Por eso me sorprende mucho que alguien haga una antología específica de cuentistas madrileñas. No sé si hay algo de dinero de por medio, dinero del ayuntamiento, claro, que justifique una antología de escritoras madrileñas, esto es, nacidas dentro del término municipal de Madrid. Si usted ha nacido en Alcorcón, o en Coslada, olvídese de aparecer en esta antología, aún siendo mujer. Muy seguramente ha podido ir a los mismos colegios e institutos, seguramente a las mismas facultades pero no es usted madrileña. Así que nada, no puede aparecer en este libro, o libros, mejor dicho, porque son dos y complementarios, ya que hay una antología de textos que me resulta mucho más simpática porque puede acometer una de mis aficiones favoritas, que tengo algo difícil por el buen gusto y afición carroñera de los asiduos de las librerías de viejo: leer a Margarita Landi –con esto y el teletexto yo soy feliz. Este criterio es muy discutible, porque una mujer nacida en Alcalá de Henares y que vive desde los ventipico en Madrid, no es una escritora madrileña. Ahora bien, Paloma Fernández Gomá, que nació en Madrid pero ha estado dando tumbos por media España –Mahón, Valencia, Cáceres, Cádiz y Algeciras donde reside a tenor de lo investigado por la editora- sí es una escritora madrileña.

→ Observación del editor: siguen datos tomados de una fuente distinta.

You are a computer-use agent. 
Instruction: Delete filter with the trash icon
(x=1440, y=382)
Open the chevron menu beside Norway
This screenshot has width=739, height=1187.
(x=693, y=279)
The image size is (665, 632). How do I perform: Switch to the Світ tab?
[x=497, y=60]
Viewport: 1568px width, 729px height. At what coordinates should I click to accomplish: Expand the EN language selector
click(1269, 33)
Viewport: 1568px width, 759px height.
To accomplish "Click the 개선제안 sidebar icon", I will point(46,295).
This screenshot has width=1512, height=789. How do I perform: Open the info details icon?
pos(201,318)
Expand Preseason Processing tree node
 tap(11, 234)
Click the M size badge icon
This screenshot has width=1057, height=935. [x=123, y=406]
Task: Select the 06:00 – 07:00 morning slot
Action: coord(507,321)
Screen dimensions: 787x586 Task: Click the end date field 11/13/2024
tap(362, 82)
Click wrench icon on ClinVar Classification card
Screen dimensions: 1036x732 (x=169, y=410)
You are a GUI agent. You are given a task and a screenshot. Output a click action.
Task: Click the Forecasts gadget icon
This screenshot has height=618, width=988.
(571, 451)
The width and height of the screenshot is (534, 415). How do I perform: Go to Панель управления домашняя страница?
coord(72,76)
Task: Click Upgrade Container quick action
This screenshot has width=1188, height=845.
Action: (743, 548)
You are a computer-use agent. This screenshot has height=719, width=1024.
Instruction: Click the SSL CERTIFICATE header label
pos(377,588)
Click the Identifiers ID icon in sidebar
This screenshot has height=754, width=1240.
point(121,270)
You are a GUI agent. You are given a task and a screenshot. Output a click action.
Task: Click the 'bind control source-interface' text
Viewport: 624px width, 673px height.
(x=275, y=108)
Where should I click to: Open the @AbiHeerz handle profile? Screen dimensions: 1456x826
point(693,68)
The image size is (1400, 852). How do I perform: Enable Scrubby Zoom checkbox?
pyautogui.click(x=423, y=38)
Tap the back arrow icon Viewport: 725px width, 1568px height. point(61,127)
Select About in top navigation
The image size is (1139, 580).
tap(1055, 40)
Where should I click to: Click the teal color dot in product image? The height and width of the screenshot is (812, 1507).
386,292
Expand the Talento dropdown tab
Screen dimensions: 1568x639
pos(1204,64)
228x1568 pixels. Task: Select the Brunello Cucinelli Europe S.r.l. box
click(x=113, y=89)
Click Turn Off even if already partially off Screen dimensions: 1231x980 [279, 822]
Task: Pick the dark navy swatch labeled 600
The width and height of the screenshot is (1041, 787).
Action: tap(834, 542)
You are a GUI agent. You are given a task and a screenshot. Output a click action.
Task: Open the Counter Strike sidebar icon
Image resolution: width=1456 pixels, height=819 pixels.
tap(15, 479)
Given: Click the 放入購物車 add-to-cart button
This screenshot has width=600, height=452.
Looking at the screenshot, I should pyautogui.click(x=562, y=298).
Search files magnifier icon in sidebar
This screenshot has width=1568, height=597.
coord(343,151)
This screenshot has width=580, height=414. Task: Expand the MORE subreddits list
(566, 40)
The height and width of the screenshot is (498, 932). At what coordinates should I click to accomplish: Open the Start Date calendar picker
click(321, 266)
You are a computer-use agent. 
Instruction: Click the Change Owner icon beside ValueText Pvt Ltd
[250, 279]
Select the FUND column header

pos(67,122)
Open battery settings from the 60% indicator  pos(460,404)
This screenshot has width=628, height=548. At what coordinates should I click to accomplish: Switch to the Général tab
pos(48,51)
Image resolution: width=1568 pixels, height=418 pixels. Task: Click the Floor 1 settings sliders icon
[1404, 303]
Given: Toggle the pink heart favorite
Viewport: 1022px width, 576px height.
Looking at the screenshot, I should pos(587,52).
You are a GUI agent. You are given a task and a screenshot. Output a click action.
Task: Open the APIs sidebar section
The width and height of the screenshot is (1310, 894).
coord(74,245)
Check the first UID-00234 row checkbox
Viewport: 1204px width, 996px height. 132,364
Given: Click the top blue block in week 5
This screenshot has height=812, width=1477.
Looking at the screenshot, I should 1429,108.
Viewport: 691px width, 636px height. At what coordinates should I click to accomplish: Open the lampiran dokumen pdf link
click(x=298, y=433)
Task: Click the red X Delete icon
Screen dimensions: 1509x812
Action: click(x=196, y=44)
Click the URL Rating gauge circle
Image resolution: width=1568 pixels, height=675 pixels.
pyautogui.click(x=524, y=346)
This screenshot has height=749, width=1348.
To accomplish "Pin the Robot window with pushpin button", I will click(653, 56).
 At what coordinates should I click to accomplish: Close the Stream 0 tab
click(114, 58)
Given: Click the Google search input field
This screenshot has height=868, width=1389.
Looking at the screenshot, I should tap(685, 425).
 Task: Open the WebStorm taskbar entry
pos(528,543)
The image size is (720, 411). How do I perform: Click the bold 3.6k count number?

Claro que el problema es que tal vez la editora no sepa lo que es una escritora madrileña, o al menos cuál es la diferencia entre una cuentista o un cuentista, a secas. Bueno, lo de llamar cuentista a cualquier que haya escrito un cuento sería también muy cuestionable, porque las hay que son, sobre todo, novelistas, pero claro, si uno no sabe diferenciar a un hombre de una mujer no se va a poner ya a partir pelos en tres. El libro, que tiene 366 páginas, utiliza sólo ciento sesenta y nueve para demostrar lo que debería ser el corazón del libro: las diferencias entre una cuentista madrileña y cualquier otro escritor. Pero si uno lee esas páginas, que son las que deberían justificar la edición de este libro, se queda muy intrigado. En la página treinta y seis comienza el epígrafe Cuento femenino. Más concretamente su definición, pero el lector encontrará tan sólo una definición de lo que es un cuento, sin más. Aunque en la página siguiente se considere por ya explicado al decir: “El cuento, considerado como género “menor” y, más en concreto el femenino, ha sido muy poco revalorizado respecto a otros géneros como la novela, el teatro o la poesía”. Uno no sabe cómo se revaloriza algo que, en primer lugar, no existe –o al menos nadie se ha molestado en explicarnos qué es- y en segundo lugar, si nunca ha estado especialmente valorado –eso es lo que se desprende de lo que la autora ha contado en las treinta y pico páginas anteriores.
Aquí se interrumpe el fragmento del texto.